- WHAT IS NEEDED:
For every line of the material below, check for the string "agent" and return the line if it is there.

- SOURCE INFORMATION:
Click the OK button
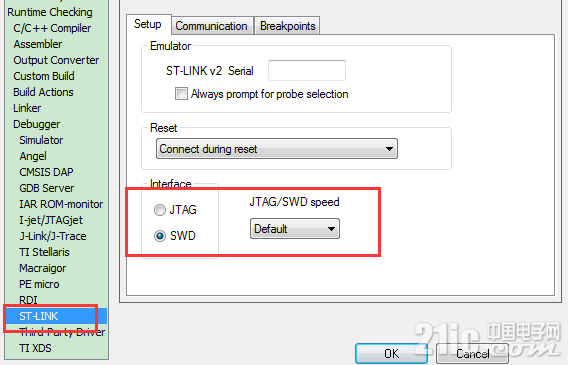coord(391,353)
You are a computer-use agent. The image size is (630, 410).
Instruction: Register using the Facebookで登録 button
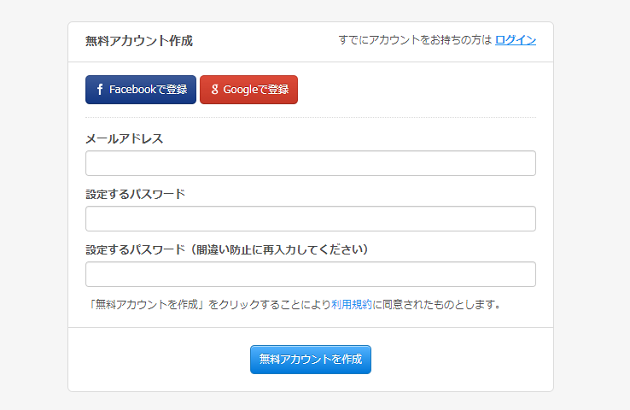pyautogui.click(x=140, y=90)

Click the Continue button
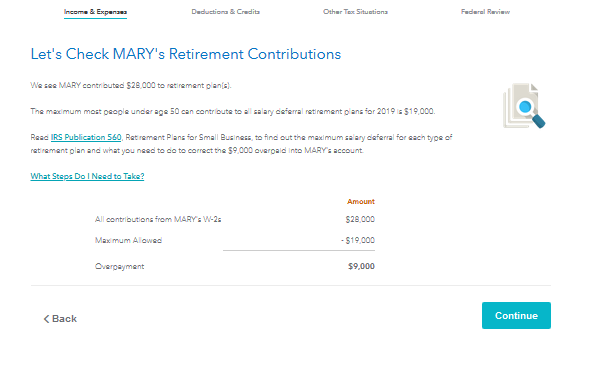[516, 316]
---
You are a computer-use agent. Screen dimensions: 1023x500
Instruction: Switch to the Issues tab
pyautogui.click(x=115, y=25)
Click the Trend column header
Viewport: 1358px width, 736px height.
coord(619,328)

- SOLUTION BELOW:
You are a computer-use agent. The image size is (630, 410).
You are a computer-use agent. Screen dimensions: 1023x500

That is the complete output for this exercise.